I do need to warn you that it can be tricky to appreciate how your son prefers to read. My appreciation definitely took some time. Even though I knew boys hated sitting at a desk to read, I felt more in control of their reading that way. Could I really trust boys to read squeezed behind the door or under their chair or leaning against a wall?
One favorite position boys used for reading (which I tried and hated) was lying on their back, with their arms stretched over their head and the book in both hands. I didn’t believe they were reading, because for me it was so uncomfortable that I couldn’t focus one bit. But they proved me wrong and were deeply engaged. The crazier I thought their location or position to be, the more engaged with reading they became.
Their pleasure was definitely my pain and vice-versa. But, as I shared earlier, boys being engaged with books is what I was going for, not my own comfort level.
How Boys Read
Boys carry the misconception that “real” reading only happens when they read fiction paperback and hardcover books, anything else is not worthy or considered reading. This belief is very limiting for them when it comes to developing their reading habit and it’s important to help your son understand what else is available for him to read.
Below are other forms/media your son can and should read:
- Newspapers (hardcopy)
- Magazines (hardcopy)
- Books, newspapers, magazines on E-readers
(Kindles and Nooks or iPads that are distraction free, i.e. they have no access to the internet, apps, games or music)
- Audiobooks (yes, listening to books on tape is a viable choice)
- Printed from the computer (articles and blogs found prior to reading time, printed onto paper to read during reading time)
- Short stories or anthologies around a topic
- Comic books or graphic novels
If your son struggles with reading, he still must be reading for pleasure every day, too. Research finds that this is a critical piece that must be in place for struggling readers or they will keep struggling.
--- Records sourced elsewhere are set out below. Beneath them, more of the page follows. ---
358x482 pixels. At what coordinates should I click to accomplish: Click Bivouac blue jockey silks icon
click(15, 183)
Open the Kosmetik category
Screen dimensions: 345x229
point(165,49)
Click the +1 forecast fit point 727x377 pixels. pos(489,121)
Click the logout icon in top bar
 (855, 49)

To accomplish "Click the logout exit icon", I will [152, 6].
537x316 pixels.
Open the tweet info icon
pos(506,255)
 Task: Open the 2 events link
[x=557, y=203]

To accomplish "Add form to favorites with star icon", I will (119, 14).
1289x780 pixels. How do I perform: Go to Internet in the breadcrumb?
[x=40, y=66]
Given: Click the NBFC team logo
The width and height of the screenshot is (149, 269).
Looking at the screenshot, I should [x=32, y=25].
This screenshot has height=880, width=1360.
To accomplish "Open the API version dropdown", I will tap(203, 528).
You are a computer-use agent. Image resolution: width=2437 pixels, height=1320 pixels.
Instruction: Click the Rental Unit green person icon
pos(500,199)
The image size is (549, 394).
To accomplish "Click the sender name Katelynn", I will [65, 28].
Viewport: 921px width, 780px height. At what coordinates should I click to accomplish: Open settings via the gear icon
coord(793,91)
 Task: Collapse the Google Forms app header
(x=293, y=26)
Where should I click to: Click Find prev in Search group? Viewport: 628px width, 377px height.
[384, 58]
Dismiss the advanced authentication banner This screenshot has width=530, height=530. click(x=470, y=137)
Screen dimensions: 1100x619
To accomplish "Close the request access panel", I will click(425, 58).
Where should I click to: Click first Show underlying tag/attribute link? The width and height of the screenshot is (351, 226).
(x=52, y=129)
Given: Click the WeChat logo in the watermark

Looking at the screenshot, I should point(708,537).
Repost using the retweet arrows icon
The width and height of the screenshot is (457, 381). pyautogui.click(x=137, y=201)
Audiobooks work great, and Kindle also has a text-to-speech option available for many of their books. If your son can listen and read at the same time, that’s the best option.
Reading aloud to your son is another great option, even if he’s 14 years old. This is not the time for him to read out loud to you or for you to ask him questions; it’s meant to be a comfortable, safe and pleasurable time for your son. Many times, I only needed to read the first few pages or first chapter aloud to get boys started. Some parents found that when they read mandatory reading material aloud to their son, he actually engaged more, did better with the subject, and eventually was able to read it on his own.
Another option I used is a bit antiquated, but it worked magic, especially if you don’t always have time to read aloud to your son when the two of you are together: read what they chose into a tape recorder or the voice memo on your cell phone. Many of my struggling readers became independent readers this way.
When you become comfortable with other forms of reading materials, you’ll be able to give him permission and support to expand his definition of “real” reading.
Remember, it’s not about what boys are reading, where they read or how they read, it’s about their degree of engagement. Appreciating your son’s reading preferences puts him on the path to success because it allows him to develop the daily reading habit. Comic books,graphic novels, magazines, newspapers and non-fiction texts help him grow into the best version of himself, not the opposite.